Through different musical genres, Jones’ debut CD,Velvet & Steel (Man in the Moon Records), creates conversations on survival, humanity and undying love. Bobby Braddock, who penned 13 number one country songs including Tammy Wynette’s “D- I-V-O-R-C-E” and George Jones’ “He stopped loving her today,” conceived and produced the CD. Velvet & Steel is a harmonious collage that offers something for everyone. In 13 lyrically driven songs, Jones brings back the era of listening to an album from top to bottom and takes listeners on a soulful journey through her life.

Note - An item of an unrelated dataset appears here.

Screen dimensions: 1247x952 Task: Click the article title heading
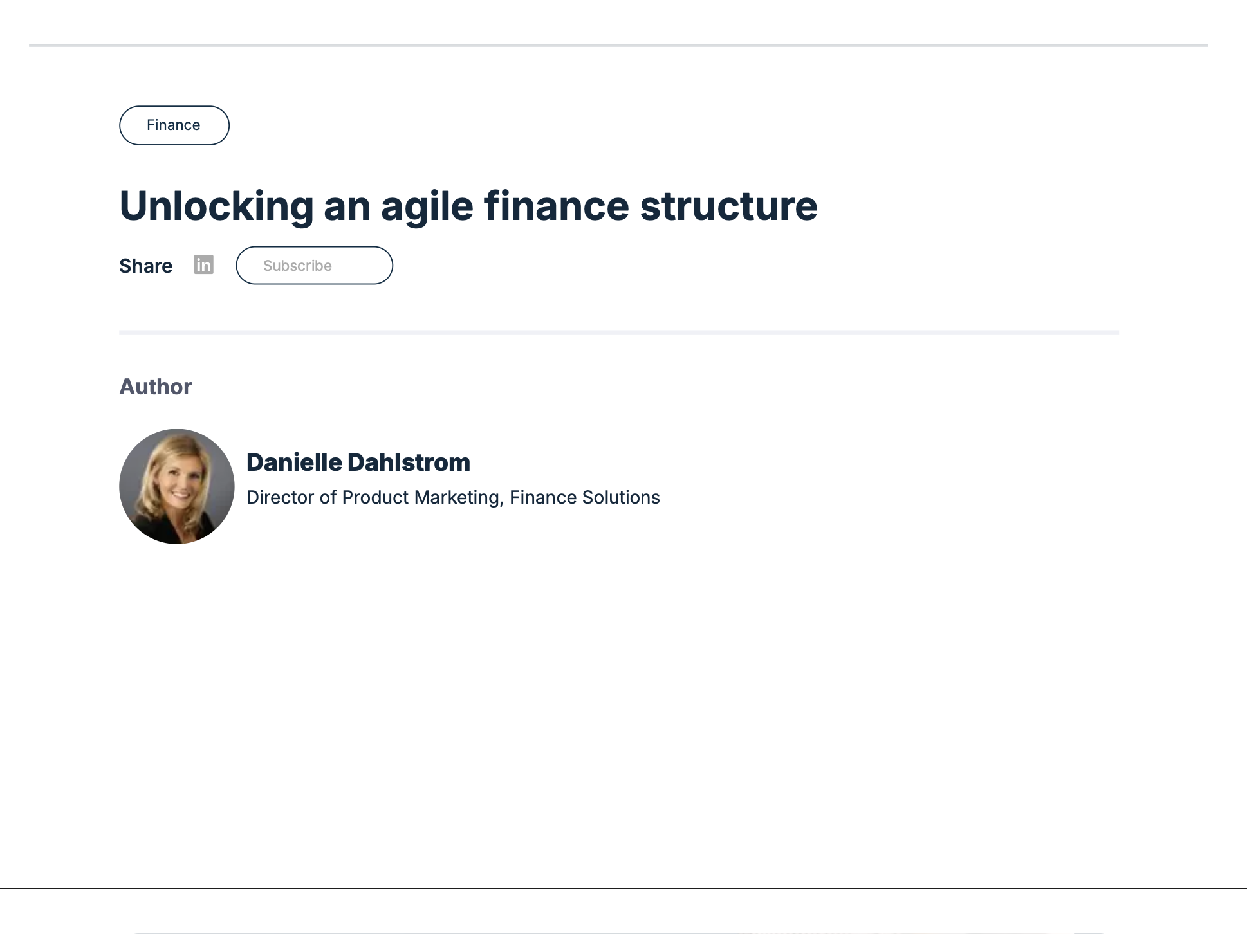[468, 206]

The CD opens with “Strong Woman,” written by Braddock. Backed by a funky, rock beat, Jones sings with conviction: “If you’re secure in your masculinity, you won’t confuse weakness with femininity.” By the song’s conclusion, there is no doubt Jones is, in fact, that strong woman. With female empowerment at the forefront of today’s news and culture, “Strong Woman” is this generation’s answer to “I am Woman.”

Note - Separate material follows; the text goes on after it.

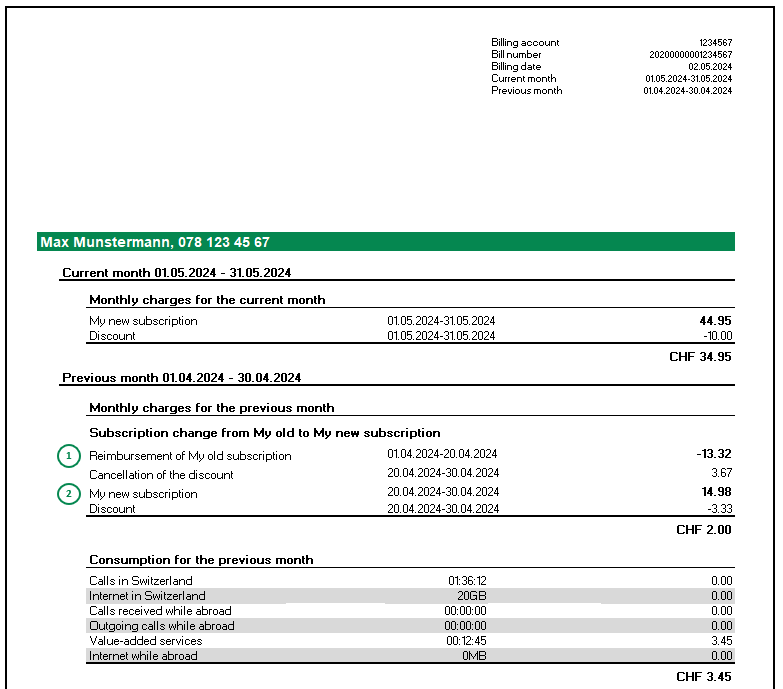Screen dimensions: 783x689
Task: Click Monthly charges for the current month heading
Action: coord(207,300)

“I try to speak with grace, always,” Jones says. “There are so many issues right now that are so important – not only women’s rights, but human rights all together. I know who I am and can speak strongly.”

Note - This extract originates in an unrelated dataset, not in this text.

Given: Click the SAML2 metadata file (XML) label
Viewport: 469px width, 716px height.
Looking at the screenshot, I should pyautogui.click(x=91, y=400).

In each song, Jones is in control. She says she doesn’t want to be a victim. At times that means delving deeper into a lyric. That’s never more evident than tongue in cheek “Ready to be Rescued.” Written by Deborah Allen, whose hit “Baby I Lied” set the country and pop charts on fire in the early ‘80s, Jones explains that it’s the woman in the song who is actually making all the moves and saying, “Come get me – on my terms.” Sometimes to express herself, Jones steps into the past. Whether it’s on the legendary Jimmy Reed’s “Honest I Do,” Joe Bonamassa’s “Bridge to better Days” or The Cure’s “Love Song,” Jones taps into the diverse influences that made her the artist she is today. Jones grew up in a little Northwestern town in Oklahoma. For as long as she can remember she had a dream to sing. There was no shortage of music in her home. Jones says her father had a collection of over 5,000 records, which she eventually inherited. While her father gave her the gift of music, Jones says her mother was her advisor, trusted friend, philosopher, and always encouraged her to follow her dreams of singing.